(Collected data)
▶

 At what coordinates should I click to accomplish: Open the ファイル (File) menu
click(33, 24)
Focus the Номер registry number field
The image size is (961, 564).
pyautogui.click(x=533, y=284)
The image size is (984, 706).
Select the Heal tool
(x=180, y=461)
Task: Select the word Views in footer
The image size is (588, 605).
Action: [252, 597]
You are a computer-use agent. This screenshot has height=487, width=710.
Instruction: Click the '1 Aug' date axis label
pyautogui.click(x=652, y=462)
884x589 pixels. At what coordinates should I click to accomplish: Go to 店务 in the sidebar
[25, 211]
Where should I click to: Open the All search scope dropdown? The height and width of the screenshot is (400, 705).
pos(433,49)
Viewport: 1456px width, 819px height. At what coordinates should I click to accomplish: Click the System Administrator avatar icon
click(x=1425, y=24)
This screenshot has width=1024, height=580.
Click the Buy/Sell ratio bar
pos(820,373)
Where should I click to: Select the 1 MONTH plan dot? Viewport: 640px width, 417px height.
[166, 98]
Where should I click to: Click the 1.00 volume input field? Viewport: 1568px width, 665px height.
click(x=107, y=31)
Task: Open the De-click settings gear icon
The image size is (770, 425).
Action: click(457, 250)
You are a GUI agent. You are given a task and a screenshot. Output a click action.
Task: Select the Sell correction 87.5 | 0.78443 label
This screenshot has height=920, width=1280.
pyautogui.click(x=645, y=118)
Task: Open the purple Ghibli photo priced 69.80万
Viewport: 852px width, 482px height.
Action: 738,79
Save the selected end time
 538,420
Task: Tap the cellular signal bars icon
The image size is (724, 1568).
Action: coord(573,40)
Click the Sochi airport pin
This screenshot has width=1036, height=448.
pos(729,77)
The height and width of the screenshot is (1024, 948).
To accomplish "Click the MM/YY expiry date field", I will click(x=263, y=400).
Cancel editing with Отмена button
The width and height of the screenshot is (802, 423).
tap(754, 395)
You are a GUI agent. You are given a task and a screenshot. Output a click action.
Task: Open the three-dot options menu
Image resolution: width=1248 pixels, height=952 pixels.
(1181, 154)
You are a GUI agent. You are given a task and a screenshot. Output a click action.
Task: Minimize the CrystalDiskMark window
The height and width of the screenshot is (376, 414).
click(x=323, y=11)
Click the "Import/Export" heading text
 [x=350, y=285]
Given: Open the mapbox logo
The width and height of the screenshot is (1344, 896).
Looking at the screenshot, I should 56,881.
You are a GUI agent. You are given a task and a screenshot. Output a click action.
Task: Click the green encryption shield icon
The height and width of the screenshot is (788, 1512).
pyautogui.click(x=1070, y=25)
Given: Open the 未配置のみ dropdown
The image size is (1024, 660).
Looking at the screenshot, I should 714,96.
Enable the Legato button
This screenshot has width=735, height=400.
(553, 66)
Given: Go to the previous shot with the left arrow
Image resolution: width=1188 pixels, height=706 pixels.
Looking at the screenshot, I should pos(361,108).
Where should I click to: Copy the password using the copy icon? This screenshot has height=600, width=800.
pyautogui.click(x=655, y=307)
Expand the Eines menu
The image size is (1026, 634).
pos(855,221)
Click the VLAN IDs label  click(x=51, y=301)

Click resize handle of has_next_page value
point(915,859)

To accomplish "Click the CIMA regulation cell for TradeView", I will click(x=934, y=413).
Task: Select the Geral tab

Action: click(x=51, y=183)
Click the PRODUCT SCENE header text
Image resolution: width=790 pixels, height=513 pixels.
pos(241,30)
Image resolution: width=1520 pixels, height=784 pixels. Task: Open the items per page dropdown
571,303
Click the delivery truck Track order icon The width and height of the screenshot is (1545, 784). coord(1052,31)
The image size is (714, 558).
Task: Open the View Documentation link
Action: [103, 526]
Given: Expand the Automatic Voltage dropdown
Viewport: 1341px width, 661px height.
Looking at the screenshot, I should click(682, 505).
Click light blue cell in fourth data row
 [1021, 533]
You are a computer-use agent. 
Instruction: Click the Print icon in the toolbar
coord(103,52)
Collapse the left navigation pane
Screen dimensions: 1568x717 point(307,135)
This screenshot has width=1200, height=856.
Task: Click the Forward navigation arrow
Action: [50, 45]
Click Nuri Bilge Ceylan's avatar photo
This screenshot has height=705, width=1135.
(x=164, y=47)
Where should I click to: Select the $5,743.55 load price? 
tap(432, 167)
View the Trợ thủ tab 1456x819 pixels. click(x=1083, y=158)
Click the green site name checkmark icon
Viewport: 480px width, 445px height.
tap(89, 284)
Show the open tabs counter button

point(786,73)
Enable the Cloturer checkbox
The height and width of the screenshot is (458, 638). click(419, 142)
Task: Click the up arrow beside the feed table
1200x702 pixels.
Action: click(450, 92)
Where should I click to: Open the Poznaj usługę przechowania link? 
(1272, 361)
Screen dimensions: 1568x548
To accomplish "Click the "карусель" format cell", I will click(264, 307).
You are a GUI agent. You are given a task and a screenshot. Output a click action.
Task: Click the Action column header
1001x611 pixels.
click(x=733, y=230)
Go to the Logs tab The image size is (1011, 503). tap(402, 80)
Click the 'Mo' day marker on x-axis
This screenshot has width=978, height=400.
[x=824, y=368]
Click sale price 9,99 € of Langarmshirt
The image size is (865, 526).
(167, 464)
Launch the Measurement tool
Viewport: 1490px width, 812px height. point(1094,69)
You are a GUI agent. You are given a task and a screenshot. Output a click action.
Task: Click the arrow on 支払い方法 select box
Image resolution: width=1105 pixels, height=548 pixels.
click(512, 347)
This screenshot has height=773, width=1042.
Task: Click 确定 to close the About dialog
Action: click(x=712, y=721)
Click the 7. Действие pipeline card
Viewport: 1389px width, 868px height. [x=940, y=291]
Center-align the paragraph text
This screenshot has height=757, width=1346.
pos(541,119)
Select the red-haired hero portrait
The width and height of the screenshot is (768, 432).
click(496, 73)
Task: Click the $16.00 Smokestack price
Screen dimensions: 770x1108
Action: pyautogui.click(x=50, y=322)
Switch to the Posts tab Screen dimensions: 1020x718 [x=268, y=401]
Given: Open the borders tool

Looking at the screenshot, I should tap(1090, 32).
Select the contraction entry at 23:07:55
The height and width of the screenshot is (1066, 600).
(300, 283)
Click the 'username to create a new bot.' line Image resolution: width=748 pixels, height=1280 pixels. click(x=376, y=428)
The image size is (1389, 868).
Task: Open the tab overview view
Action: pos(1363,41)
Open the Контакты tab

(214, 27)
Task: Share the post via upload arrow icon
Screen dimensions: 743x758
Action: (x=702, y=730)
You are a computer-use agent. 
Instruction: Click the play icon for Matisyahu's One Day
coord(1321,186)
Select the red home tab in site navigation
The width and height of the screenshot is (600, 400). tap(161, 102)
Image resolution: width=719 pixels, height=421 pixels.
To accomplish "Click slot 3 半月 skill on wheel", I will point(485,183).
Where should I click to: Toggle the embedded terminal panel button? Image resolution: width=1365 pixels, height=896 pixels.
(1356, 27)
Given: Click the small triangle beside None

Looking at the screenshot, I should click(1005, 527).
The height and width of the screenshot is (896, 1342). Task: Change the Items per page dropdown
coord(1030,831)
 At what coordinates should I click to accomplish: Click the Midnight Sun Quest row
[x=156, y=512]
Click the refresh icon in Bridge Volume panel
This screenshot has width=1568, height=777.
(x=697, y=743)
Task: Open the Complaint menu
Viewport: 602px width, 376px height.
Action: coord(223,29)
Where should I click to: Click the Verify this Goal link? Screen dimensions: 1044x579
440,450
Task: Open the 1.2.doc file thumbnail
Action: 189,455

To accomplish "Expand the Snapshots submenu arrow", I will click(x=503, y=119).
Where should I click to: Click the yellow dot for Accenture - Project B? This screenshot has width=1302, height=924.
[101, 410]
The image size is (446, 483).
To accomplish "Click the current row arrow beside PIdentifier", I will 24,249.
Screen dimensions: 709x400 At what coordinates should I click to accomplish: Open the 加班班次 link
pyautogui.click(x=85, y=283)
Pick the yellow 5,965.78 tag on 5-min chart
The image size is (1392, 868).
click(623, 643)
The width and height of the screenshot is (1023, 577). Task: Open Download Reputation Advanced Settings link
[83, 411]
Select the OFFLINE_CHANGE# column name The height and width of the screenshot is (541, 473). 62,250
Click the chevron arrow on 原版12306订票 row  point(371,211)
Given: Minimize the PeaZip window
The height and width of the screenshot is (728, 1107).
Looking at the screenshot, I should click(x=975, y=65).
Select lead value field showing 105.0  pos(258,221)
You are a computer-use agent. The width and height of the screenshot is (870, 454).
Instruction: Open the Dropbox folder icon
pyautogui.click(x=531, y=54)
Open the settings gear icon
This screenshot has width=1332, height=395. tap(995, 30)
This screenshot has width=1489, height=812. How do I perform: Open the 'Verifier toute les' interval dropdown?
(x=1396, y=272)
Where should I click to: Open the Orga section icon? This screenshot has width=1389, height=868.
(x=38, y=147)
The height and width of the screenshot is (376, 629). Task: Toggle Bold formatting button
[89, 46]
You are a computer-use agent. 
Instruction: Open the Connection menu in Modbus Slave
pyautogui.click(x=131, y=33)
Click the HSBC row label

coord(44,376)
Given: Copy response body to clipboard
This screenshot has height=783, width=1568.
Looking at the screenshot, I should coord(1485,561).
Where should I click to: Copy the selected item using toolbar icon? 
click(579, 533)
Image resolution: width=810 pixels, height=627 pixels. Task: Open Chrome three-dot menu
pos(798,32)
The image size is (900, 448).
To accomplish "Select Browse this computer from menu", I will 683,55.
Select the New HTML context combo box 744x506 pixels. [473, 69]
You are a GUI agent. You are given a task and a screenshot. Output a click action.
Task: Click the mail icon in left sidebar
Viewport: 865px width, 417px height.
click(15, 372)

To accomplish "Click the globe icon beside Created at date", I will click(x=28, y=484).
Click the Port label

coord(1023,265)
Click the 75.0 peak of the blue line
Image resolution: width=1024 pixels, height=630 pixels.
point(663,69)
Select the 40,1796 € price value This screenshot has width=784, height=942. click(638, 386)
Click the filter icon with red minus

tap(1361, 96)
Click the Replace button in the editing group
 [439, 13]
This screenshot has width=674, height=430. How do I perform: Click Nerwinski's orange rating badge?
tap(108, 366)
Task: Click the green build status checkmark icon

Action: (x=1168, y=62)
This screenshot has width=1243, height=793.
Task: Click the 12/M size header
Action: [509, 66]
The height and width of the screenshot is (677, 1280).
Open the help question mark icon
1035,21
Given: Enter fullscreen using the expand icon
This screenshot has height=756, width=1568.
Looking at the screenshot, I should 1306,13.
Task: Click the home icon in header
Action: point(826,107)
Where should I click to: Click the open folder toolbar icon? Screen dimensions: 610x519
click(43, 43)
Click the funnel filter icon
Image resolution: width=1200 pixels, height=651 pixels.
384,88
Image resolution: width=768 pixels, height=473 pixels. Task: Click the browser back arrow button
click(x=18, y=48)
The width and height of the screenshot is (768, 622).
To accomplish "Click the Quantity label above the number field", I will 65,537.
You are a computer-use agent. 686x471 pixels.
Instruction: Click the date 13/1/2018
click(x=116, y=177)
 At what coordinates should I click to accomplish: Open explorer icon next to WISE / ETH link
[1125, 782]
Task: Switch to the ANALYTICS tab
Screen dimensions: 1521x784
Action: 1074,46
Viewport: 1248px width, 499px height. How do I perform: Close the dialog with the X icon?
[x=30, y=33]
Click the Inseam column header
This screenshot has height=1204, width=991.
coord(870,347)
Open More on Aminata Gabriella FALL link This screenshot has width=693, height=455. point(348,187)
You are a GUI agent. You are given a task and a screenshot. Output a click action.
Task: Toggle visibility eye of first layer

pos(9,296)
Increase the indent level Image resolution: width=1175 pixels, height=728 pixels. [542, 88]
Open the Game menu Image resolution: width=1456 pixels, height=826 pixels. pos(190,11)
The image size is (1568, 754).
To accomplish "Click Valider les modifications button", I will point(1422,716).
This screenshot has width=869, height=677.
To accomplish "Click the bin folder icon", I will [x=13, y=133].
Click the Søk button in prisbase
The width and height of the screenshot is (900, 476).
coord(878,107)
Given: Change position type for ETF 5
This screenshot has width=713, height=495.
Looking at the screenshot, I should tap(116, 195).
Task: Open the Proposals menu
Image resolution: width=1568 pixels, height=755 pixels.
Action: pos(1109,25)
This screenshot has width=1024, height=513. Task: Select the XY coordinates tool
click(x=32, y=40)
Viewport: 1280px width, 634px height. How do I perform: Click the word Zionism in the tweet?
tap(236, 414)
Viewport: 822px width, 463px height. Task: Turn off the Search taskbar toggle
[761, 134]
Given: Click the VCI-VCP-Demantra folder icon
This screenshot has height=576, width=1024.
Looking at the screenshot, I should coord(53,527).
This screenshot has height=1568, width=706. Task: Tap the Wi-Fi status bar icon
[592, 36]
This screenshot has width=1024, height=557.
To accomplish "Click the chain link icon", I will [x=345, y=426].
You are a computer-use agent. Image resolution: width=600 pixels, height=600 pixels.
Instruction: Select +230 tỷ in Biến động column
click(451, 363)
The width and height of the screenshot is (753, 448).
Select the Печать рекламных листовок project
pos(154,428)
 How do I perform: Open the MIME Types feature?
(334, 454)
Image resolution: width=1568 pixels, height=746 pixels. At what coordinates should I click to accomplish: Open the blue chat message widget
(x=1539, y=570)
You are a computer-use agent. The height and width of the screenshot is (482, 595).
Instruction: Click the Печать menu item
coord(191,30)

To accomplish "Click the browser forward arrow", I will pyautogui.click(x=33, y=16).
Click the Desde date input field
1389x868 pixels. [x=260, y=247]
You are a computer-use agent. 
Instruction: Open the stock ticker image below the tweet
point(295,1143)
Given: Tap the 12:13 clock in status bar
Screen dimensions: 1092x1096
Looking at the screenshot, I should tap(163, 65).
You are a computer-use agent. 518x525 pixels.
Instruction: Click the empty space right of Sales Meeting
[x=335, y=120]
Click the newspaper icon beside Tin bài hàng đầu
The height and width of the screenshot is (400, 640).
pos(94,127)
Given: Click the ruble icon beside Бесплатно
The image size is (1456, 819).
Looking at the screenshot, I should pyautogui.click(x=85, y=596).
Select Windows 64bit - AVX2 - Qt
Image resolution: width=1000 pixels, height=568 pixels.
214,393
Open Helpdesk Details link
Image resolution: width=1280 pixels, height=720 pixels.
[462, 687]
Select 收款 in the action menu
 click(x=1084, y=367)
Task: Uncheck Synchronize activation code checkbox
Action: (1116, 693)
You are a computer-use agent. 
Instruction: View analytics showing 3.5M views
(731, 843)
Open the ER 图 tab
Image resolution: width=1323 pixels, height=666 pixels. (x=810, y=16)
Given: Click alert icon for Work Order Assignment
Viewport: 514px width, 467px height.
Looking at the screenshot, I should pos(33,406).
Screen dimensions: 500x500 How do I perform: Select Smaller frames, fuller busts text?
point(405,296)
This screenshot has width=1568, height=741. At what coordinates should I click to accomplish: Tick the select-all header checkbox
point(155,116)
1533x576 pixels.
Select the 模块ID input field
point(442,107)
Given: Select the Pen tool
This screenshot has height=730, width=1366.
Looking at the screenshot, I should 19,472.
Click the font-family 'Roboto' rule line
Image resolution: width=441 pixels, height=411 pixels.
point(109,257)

◀

Your task: Please output the line that contains "This screenshot has height=730, width=1366." and every line after it in the entries above, exactly, and nothing more.

Result below:
This screenshot has height=730, width=1366.
Looking at the screenshot, I should 19,472.
Click the font-family 'Roboto' rule line
Image resolution: width=441 pixels, height=411 pixels.
point(109,257)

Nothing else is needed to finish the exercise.